Сейчас я узнал о себе гораздо больше нового, чем он успел рассказать. Сейчас я знал о себе все, и мне казалось — знал это всегда. Дым горящих огнеметных машин еще застил мне глаза, мое враз онемевшее тело еще сотрясалось в страшных объятиях Замухрышки, всплеск исчезнувшего в ярко-синих океанских водах человеческого тела звучал в моих ушах сильнее, чем грохот Сокрушения.
На некоторое время мне пришлось оставить его одного. Риска здесь не было никакого — стервятники
Сделать из таких полозьев нарты было уже делом плевым. На постромки сгодились рыбьи кишки — они не боялись мороза и не резали плечи.
Каюсь, я не намерен выполнять его последнюю просьбу. Как бы ни был труден мой путь и какие бы злоключения ни ждали меня впереди, я обязательно вырвусь из этого мира и уж тогда похороню его со всеми почестями — в глубокой могиле на высоком холме, с которого видно море.
Ты согласен со мной, Кеша?
Мертвая вода
Сначала была только боль — огромная, черная, вечная. Все его естество, казалось, целиком состояло из этой боли. Он различал десятки ее оттенков, она пульсировала в каждом нерве, в каждой клетке, она жила вместе с ним, то собираясь в один непереносимо мучительный комок, то кипятком растекаясь по всему телу. Была боль, которая будила его, вырывая из омута небытия, и была боль, которая ввергала в состояние, мало отличимое от смерти.
Потом появился свет — тусклый, красный, сам по себе ничего не значащий. Время шло, свет постепенно разгорался, а боль мало-помалу стихала.
Однажды он очнулся от воя — гнусного, протяжного, монотонного. Так могла выть только самая примитивная, обделенная всякими признаками души, тварь, к примеру — раздавленный дождевой червь, если бы природа наделила его вдруг голосом. Звук то усиливался, то угасал, и, казалось, ему не будет конца. Вой досаждал сильнее боли, гнал прочь спасительное забытье, сводил с ума. Не выдержав этой новой пытки, он закричал, вернее, попытался закричать. В заунывном глухом вое возникли истерические взвизгивания, и он понял, что вой этот принадлежит ему самому.
В красном тумане над ним шевелились огромные неясные тени. Изредка он слышал голоса — гортанные, гулкие, незнакомые. Он ощущал чьи-то прикосновения. Иногда они приносили сладостное облегчение, иногда после них боль взрывалась ослепительным фейерверком.

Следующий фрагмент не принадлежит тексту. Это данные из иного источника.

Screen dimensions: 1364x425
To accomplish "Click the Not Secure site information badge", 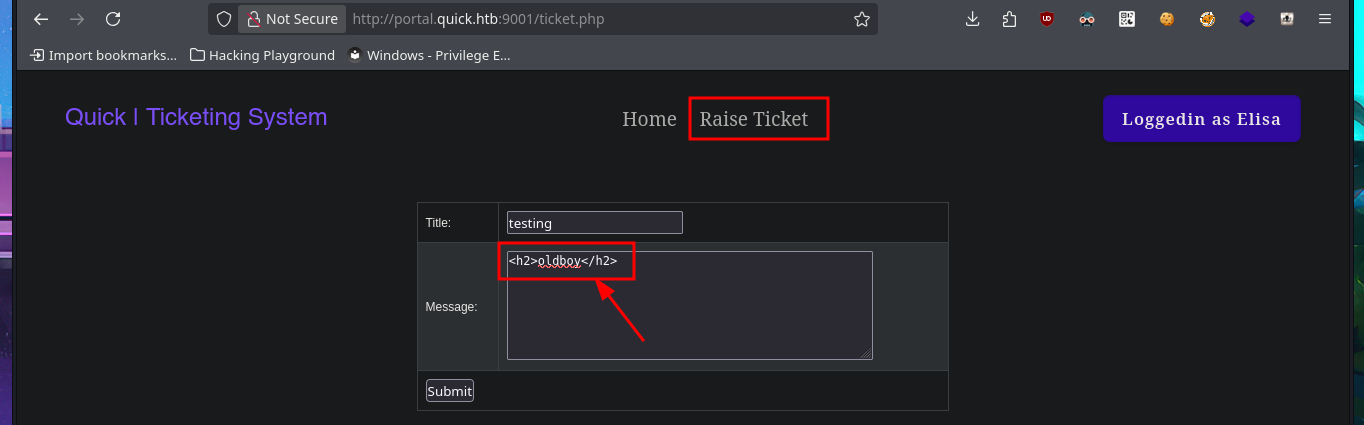I will coord(292,19).
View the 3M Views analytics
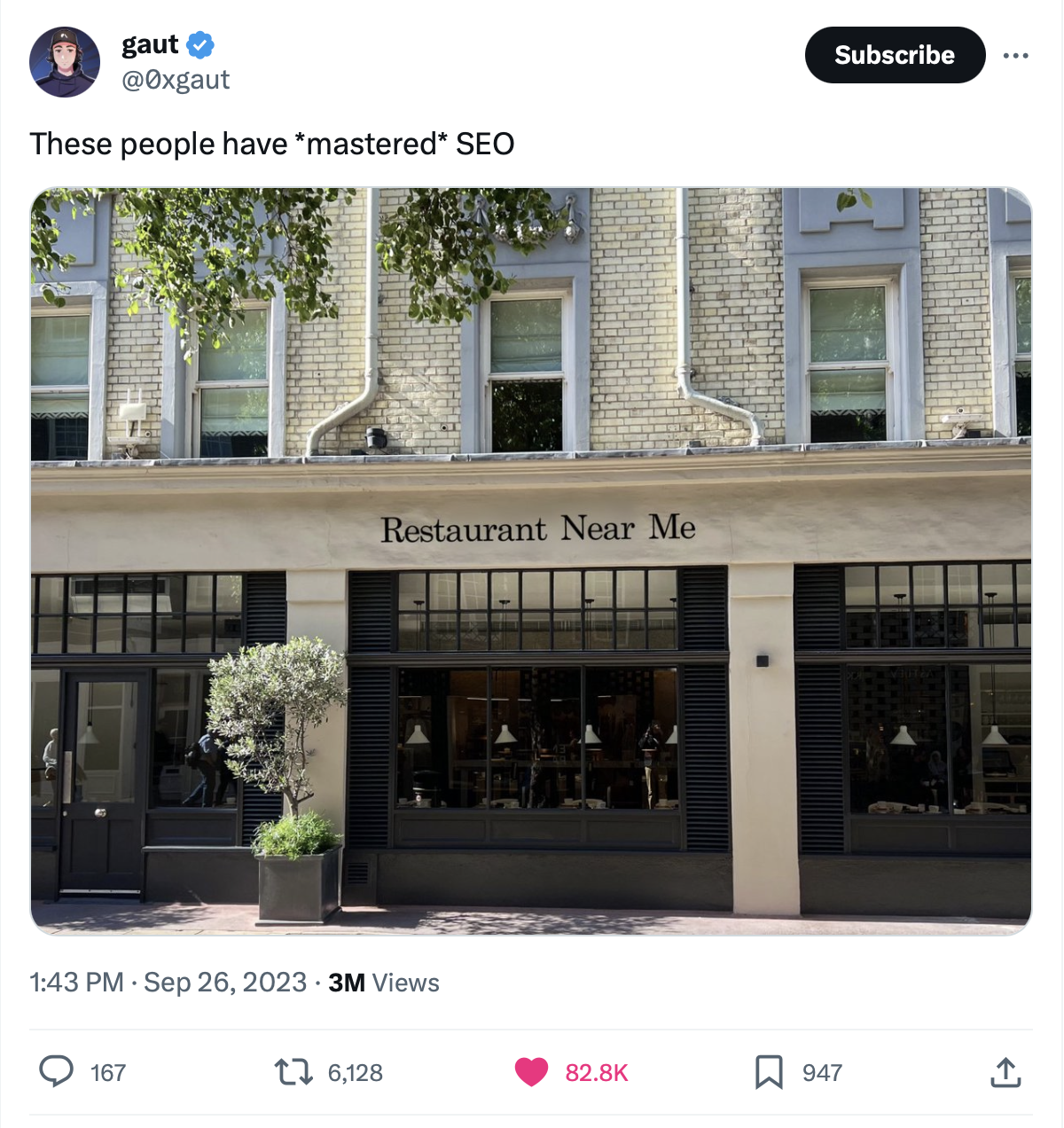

Понемногу он познавал окружающий мир и самого себя. Ему стали доступны новые чувства — голод, жажда. Он различал свежий терпкий запах трав, составлявших его жесткое ложе. Он знал уже, что прозрачный сверкающий предмет, похожий одновременно и на пламя свечи и на осколок льда, появление которого всякий раз приносило избавление от боли, называется «шебаут», а горячее красное пятно, с удивительным постоянством возникающее в поле его зрения, имеет собственное имя — «Алхаран». Однако пустая, как треснувший кувшин, выжженная страданиями память, все же подсказывала ему, что нечто подобное: круглое, горячее, но только не багрово-красное, а золотисто-желтое, он уже видел где-то, и называлось оно тогда совсем по-другому — «Солнце».